Building and Running Your App

  • Save all of your files in Visual Studio.
  • Then use Build, Build Page.
  • If the build succeeded, the Output window will give you a message to that effect.
  • If not, fix any problems.
  • Use the debugging methods you learned in earlier examples, if need be.
  • Then run your app first locally, by clicking the green triangle button labeled as Internet Explorer or by selecting Debug, Start Without Debugging. Check that your program runs correctly, displaying the desired data in its grid view.
  • Then run your app by going to the correct URL with a browser. For example, the URL I am using is:
  • Do not be surprised if this does not work. First, this depends on having the project folder (Wrox6 here) somewhere under the webroot on your webserver. (In my URL, the carlsond folder is the mapped network drive on the web server where I created the project in Visual Studio in the first place. If you have no network drive for this, you can use Website, Copy Web Site to copy your website files. You then click Connect, select an appropriate folder for the copied files, highlight in the left panel the files to be copied, and click the right arrow to copy those files to the folder shown in the right panel. You can later transfer these files to your web server, perhaps by ftp.

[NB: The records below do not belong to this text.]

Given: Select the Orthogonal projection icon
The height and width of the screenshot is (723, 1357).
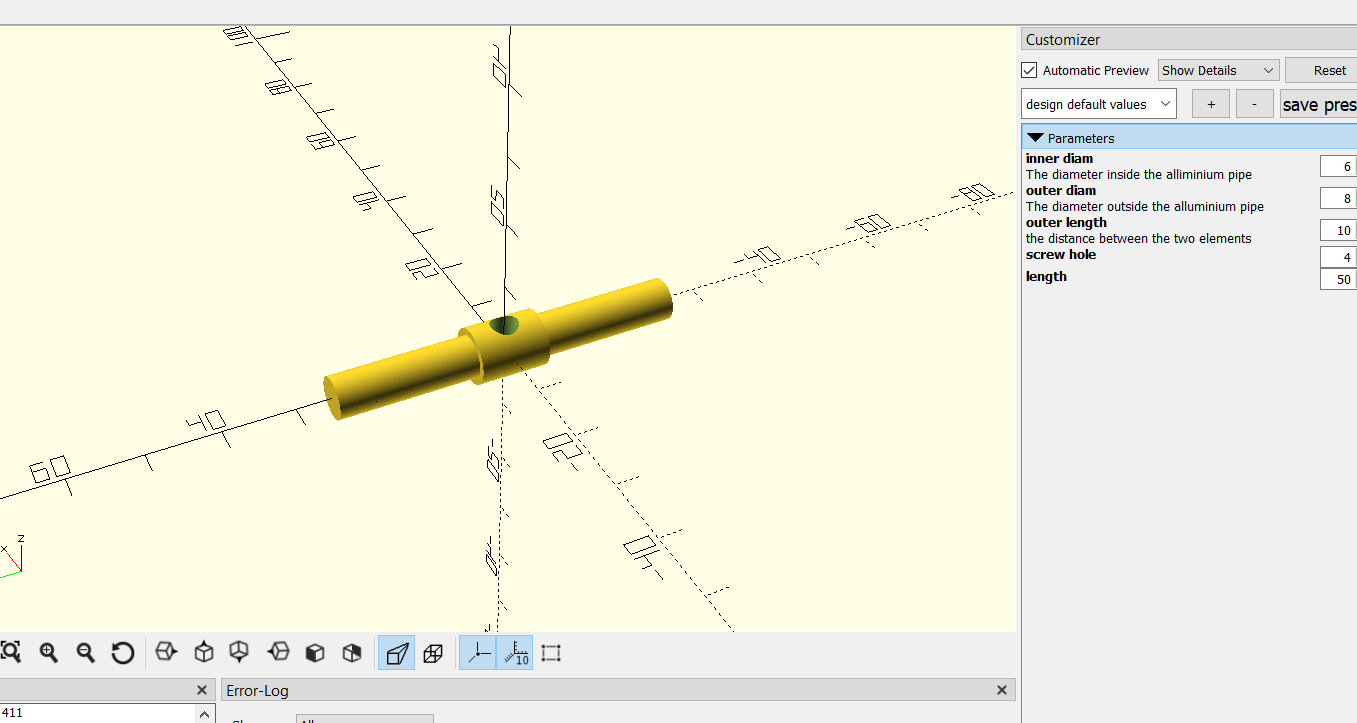Looking at the screenshot, I should (x=433, y=653).
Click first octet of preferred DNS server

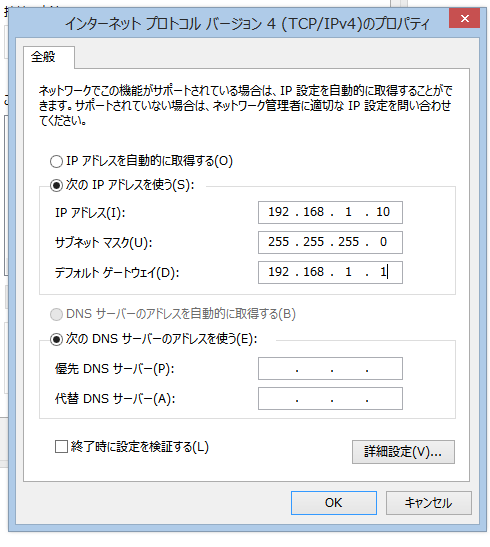[278, 368]
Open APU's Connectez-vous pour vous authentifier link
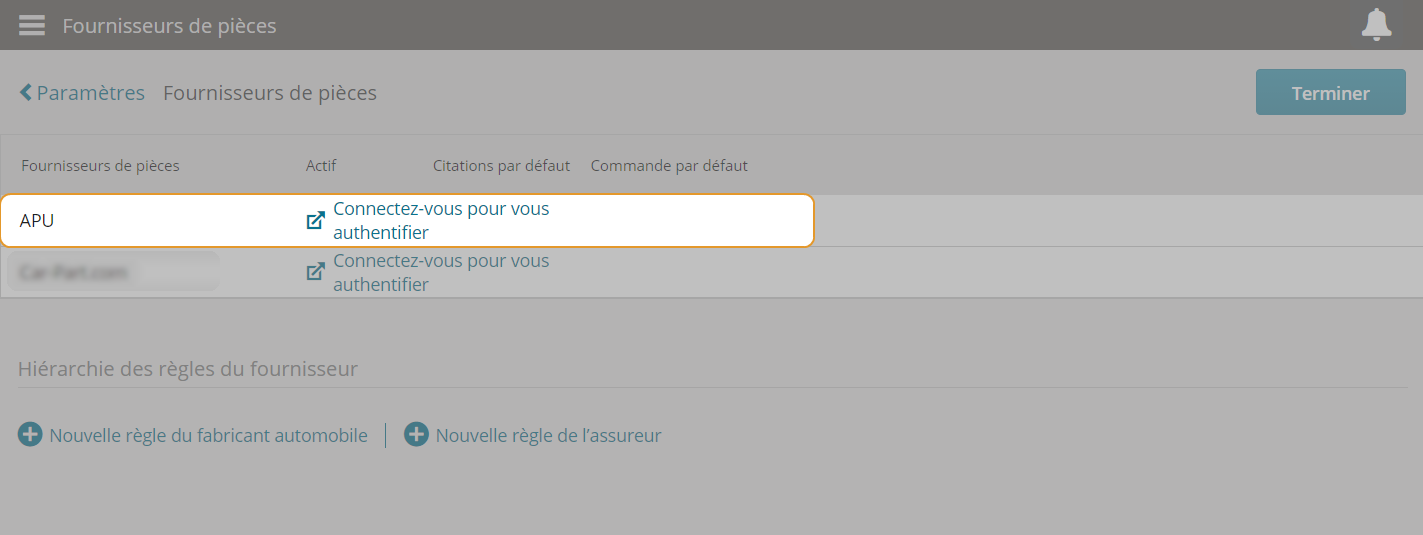Screen dimensions: 1423x535 coord(441,221)
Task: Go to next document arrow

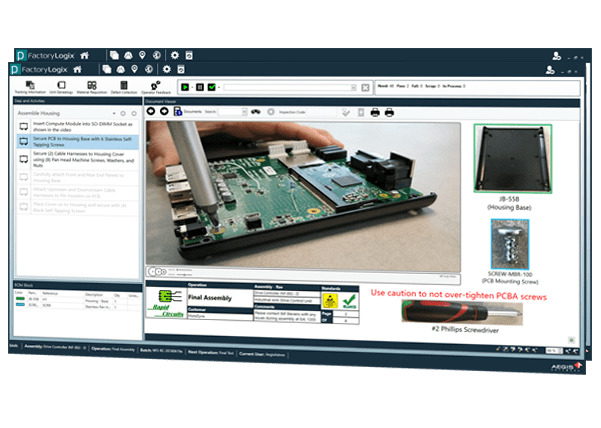Action: coord(165,112)
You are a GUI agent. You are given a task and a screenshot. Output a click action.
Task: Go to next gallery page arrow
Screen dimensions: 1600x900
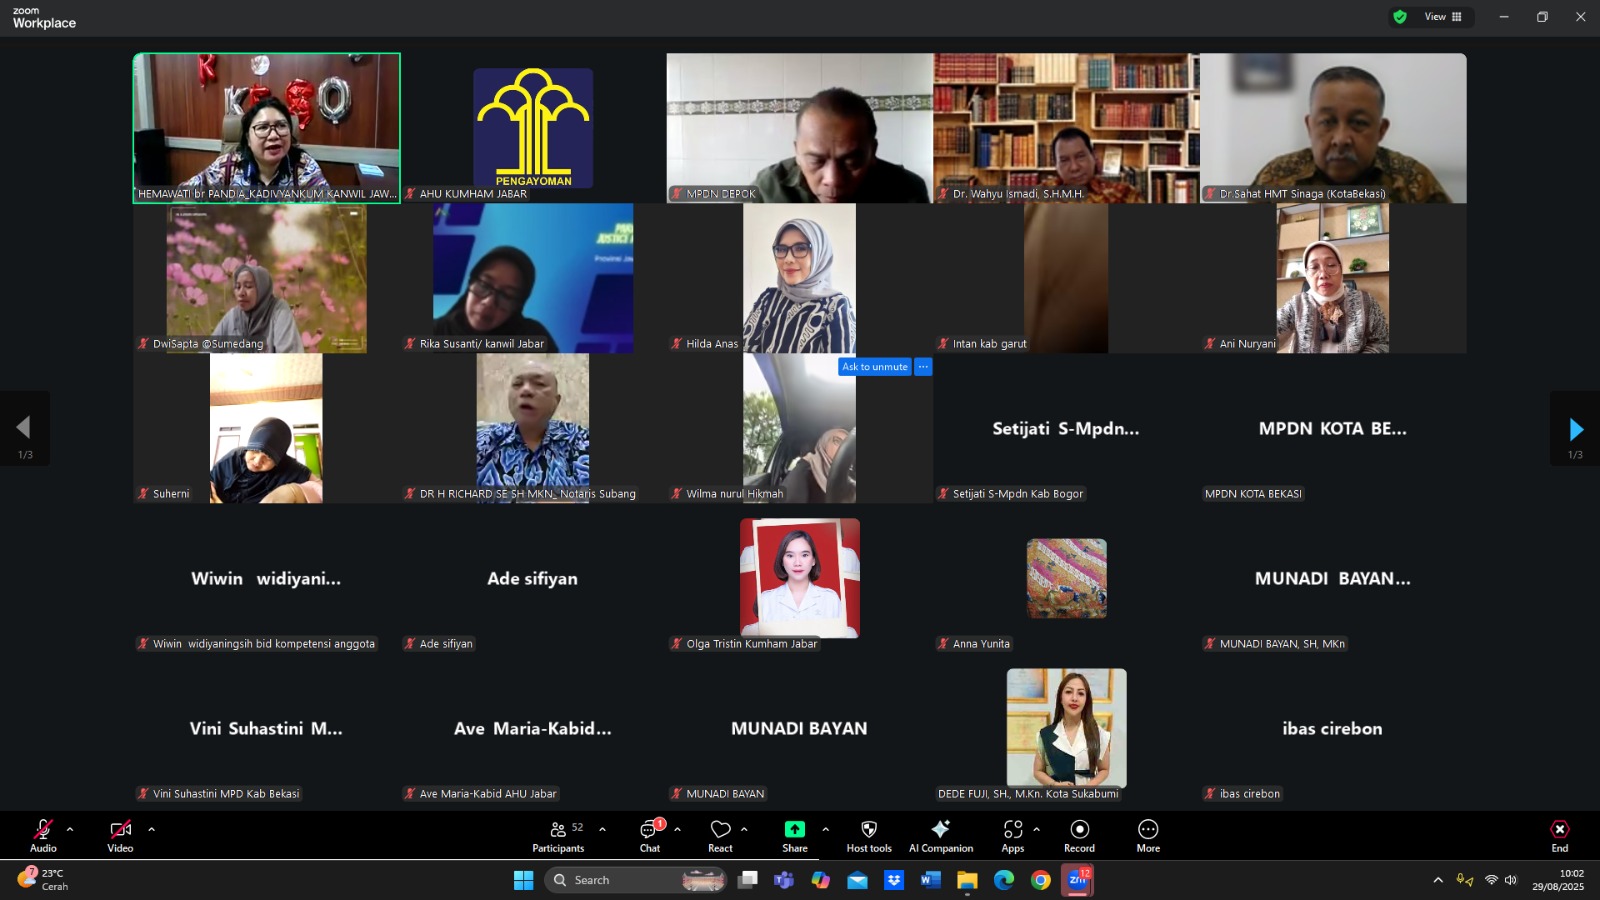pos(1575,429)
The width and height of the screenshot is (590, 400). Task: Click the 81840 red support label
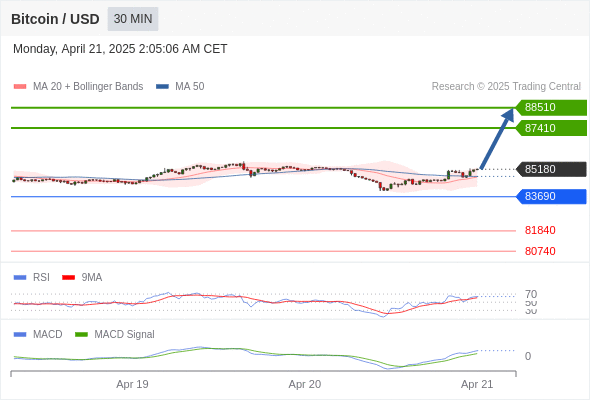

  • Even now, your web form probably does not work correctly on the live web server. This is because the IIS web server needs to be told to use a certain application pool, one probably named ASP.NET v4.0, for your app. Have your instructor or system administrator do the following, unless you are the system administrator, in which case you should do these steps yourself.
    • Log into the web server and start IIS Manager.
    • In IIS Manager, under the overall website on this web server, find the Application Pools folder. Either find an existing application pool that meets the following coditions, or right click in the empty space and add an application pool that fulfills these conditions. The conditions are: Under Basic settings, it should use the .NET Framework v4.0 or later, Managed Pipeline Mode needs to be set to Integrated, and check the box for "Start application pool" immediately. Under Advanced Settings, Identity should be set either to NetworkService or ApplicationPoolIdentity. You may have to figure out which one to use by trial and error. Also, Load User Profile should be set to true.
    • In IIS Manager, find the person's website folder for this particular web application. For me, this folder was Wrox6.
    • Right click this folder and select Convert to Application.
    • Click the Select button next to the "Application pool" text box. Choose the application pool noted above. This is the one I named ASP.NET 4.0. Click OK and OK.
    • If you get the wrong application pool, you can right click the application and select Manage Application, Advanced Settings. Click at the end of the application pool line and use the drop down to select the correct application pool.
    • For further help on geting web apps to run under IIS on a live web server, see chapter 19, Deploying Your Web Site, in Imar Spaanjaars's book Beginning ASP.NET 4 in C# and VB.
  • Now check to see if the web form, accessed on the live web server, works correctly. Hopefully the answer is yes.